Ear Infections in kids – not a lot of fun!

One of the most common childhood ailments is an ear infection.  Often these can come on pretty quickly and a child can go from happy and cheerful to screaming and feverish in a very short space of time.  Symptoms may include a fever, tugging or pulling at the ear(s) in pain, vomiting, diarrhoea and lethargy – not a lot of fun for a child.  Unfortunately children are more prone to ear infections than adults due to the shape of the bony passage which drains the middle ear called the Eustachian Tube – in adults this angles down, but in newborns and young children this is horizontal, meaning any fluid buildup in the middle ear does not have any gravitational assistance to drain.  As we grow our skull shape changes, resulting in the change of angle of this tube.  When there is a buildup of fluid bacteria and viruses can multiply, resulting in a full blown infection.  When this fluid contains pus and begins to create pressure on the eardrum it is defined as otitis media.  If this continues to buildup it can cause rupture of the eardrum.

Image from http://www.stewartmedicine.com/wp-content/uploads/2015/03/normal-ear-infected-ear.jpg

Standard medical treatment for ear infections may involve antibiotics to kill the infection, however there is concern that antibiotics may be over used and result in antibiotic resistant bacteria, therefore many guidelines indicate that if the infection is minor and only in one ear the protocol is to keep the child comfortable, which may involve assistance for a fever, and to let the body’s immune system resolve the infection.  If a child experiences several ear infections in the space of 2 years they may be referred to an Ear Nose and Throat specialist to possibly have grommets inserted in the eardrum to allow the pressure buildup to release to the external ear.

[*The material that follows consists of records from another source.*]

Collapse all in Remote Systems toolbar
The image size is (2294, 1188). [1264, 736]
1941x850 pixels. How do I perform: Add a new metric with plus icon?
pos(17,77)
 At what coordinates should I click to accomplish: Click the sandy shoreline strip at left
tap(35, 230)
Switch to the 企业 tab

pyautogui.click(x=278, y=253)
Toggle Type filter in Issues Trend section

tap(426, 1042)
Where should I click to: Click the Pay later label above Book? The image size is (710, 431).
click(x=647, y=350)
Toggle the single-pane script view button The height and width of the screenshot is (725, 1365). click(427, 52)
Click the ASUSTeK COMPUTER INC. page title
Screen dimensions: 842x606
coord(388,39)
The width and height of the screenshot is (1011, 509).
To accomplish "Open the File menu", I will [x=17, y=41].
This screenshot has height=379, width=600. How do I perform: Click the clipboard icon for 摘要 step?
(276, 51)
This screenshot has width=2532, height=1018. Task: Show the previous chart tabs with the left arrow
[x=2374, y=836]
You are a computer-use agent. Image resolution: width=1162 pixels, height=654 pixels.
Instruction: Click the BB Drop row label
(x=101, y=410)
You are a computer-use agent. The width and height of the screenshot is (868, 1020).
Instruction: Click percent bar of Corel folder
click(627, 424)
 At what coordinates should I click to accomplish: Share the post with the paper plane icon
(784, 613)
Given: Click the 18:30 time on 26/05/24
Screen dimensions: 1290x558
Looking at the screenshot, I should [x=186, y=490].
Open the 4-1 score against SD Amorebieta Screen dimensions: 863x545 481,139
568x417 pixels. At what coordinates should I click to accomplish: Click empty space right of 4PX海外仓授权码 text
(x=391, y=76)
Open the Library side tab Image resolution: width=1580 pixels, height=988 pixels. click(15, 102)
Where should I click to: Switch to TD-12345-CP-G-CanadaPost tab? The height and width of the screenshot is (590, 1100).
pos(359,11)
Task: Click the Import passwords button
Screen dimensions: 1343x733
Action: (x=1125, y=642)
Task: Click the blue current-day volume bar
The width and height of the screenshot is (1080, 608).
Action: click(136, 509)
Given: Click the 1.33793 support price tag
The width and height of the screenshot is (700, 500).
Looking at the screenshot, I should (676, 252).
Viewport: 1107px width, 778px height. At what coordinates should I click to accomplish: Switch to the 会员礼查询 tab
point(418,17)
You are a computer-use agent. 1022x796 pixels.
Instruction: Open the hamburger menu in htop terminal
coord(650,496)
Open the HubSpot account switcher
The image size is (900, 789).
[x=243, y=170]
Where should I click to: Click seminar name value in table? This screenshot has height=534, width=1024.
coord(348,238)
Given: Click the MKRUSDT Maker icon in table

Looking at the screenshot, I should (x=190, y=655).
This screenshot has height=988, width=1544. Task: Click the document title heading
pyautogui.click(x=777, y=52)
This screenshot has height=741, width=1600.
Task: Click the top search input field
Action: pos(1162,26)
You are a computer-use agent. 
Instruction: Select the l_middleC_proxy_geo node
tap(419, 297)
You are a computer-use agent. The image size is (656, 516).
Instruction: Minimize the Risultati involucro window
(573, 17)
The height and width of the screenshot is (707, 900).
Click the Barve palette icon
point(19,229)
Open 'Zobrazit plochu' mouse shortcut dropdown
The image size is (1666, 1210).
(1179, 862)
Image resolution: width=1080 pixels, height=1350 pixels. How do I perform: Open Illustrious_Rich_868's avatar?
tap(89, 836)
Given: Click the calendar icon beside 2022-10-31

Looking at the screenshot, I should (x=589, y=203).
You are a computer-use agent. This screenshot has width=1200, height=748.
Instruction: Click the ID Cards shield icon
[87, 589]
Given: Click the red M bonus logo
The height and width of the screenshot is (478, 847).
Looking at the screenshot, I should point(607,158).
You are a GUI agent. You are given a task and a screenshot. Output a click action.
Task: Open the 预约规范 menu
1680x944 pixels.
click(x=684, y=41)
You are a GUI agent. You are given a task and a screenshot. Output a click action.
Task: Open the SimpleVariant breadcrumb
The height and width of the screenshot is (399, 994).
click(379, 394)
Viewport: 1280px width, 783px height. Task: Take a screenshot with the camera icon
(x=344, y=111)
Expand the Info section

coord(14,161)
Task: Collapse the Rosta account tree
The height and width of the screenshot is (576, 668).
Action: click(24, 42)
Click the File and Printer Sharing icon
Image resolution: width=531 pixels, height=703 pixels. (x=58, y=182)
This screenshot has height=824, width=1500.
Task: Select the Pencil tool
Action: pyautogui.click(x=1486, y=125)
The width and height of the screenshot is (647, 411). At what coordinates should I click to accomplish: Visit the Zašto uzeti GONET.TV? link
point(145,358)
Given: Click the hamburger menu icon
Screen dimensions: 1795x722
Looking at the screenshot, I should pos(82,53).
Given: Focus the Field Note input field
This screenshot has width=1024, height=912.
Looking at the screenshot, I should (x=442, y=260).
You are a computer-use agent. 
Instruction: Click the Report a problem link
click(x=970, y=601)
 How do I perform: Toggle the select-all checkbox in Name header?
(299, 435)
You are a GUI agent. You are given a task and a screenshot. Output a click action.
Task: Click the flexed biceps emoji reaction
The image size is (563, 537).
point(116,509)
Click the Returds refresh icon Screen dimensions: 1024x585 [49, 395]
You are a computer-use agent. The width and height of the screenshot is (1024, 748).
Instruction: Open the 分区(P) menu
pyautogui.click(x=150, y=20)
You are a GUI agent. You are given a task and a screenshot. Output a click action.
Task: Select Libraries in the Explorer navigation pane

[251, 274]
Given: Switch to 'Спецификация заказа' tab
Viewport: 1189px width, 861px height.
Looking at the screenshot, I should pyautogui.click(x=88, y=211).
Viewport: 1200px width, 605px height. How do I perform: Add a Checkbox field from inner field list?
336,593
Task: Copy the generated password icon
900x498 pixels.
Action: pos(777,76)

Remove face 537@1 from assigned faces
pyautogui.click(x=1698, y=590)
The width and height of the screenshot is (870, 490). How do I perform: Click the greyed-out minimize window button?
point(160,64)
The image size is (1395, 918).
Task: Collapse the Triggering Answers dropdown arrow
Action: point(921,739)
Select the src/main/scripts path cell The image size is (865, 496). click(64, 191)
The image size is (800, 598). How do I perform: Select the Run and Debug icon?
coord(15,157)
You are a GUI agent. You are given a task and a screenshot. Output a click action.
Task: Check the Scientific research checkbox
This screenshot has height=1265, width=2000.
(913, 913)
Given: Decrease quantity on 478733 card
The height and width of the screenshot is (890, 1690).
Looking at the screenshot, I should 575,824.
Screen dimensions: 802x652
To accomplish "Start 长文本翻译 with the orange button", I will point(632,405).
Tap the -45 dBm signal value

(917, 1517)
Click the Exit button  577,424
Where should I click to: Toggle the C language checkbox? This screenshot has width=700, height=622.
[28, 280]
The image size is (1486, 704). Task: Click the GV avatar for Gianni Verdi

Osteopathically I like to try to avoid antibiotic use and grommets – osteopathic treatment may seek to ensure the exchange of fluid in the middle ear, moving the fluid containing the infective particles down the Eustachian tube to prevent buildup of reproducing infective agents, assisting the body’s own immune function to resolve the infection.  Gentle osteopathic treatment, usually in the form of cranial osteopathy, may be useful to try to assist in this.  Research on this condition indicates benefit from osteopathic treatment (http://www.ncbi.nlm.nih.gov/pubmed/12963590) and I have seen many children with ear infections respond well to this. I would strongly advise checking with your doctor to confirm a suspected ear infection – they will usually check temperature and have a look at a child’s eardrums using a tool known as an otoscope.  They may or may not prescribe antibiotics – in either case osteopathic treatment may be beneficial.